The state corrections commission encountered an array of problems during facility tours, including some serious safety violations.

The state commission that oversees Hawaii’s prisons wants corrections officials to beef up their internal investigations office after visits to facilities exposed problems ranging from padlocked fire exits to evidence of rats in a kitchen.

Such potentially hazardous conditions could trigger lawsuits over injuries to inmates or staff or the conditions of confinement, according to Hawaii Correctional Systems Oversight Commission Chairman Mark Patterson.

Patterson said to Department of Public Safety Director Tommy Johnson that there is an urgent need to ensure the inspections and investigation office “be fully staffed and strengthened” to allow the department “to address issues of immediate concern efficiently and effectively.”

Johnson said Friday that “the commission to some degree is right,” but added his department has made improvements in that office recently. Those include adding a new food service inspector to address concerns related to meals.

2nd floor of the Komohana area located at the Hawaii Community Correctional Center in Hilo.  Showers on the second floor were broken.
Staff at the Hawaii Community Correctional Center told reporters during a tour last year that showers on the second floor of the Komohana portion of the Hilo jail were broken. The Hawaii Correctional System Oversight Commission wants the state to step up its internal inspections of the state’s jails and prisons. (Cory Lum/Civil Beat/2022)

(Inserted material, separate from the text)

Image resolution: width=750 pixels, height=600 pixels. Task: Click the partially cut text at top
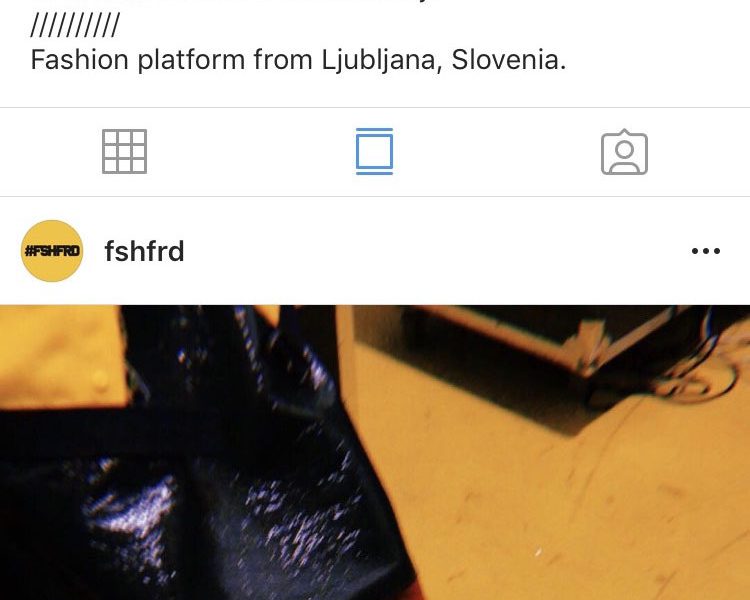click(x=239, y=2)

Many of the issues the commission raised can be attributed to old and deteriorating facilities, and a lack of funding, Johnson said.

“The facilities are aged, they are way past their lifespan, for lack of a better term, and we lack the money to do appropriate levels of preventive maintenance,” he said.

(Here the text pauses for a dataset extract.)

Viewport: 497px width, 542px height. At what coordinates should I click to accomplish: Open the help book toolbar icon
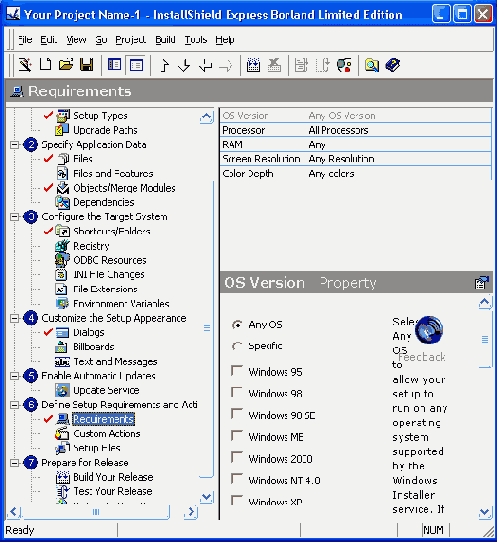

During the past 18 months the commission published on its announced tours of correctional facilities, which are generally not subject to much outside scrutiny. Those reports have painted an alarming picture.

Commission reports highlighted problems such as unexplained power outages in portions of the state’s largest prison and failure of a critically important electronic system for storing inmate medical records.

“Year after year we go in and ask for monies for repairs, and we might get 50% of what we ask for.”

Public Safety Director Tommy Johnson

Recently the commission over doors that were chained and padlocked at the rear of wooden structures being used as dormitories at the Maui Community Correctional Center. Those doors are supposed to function as emergency exits in case of fire, according to the report.

Tours of other facilities also turned up what were described as “inhumane” conditions at the crowded Oahu Community Correctional Center, and and “abysmal” conditions in the kitchen at the Women’s Community Correctional Center.

Patterson explained in his letter that while the commission found “more than a few safety and sanitation violations,” the commission is supposed to be focused on specific tasks apart from the day-to-day functioning of the facilities.

The commission was created in 2019 mostly to steer the prison system to a rehabilitative and therapeutic model of corrections, and to help the department establish a comprehensive reentry system to reintroduce prisoners to society, he wrote.

While the commission is also tasked with investigating complaints, Patterson wrote that it is the Inspections and Investigations Office that should be doing in-depth inspections and audits of each facility at least twice per year to identify and address health and safety concerns.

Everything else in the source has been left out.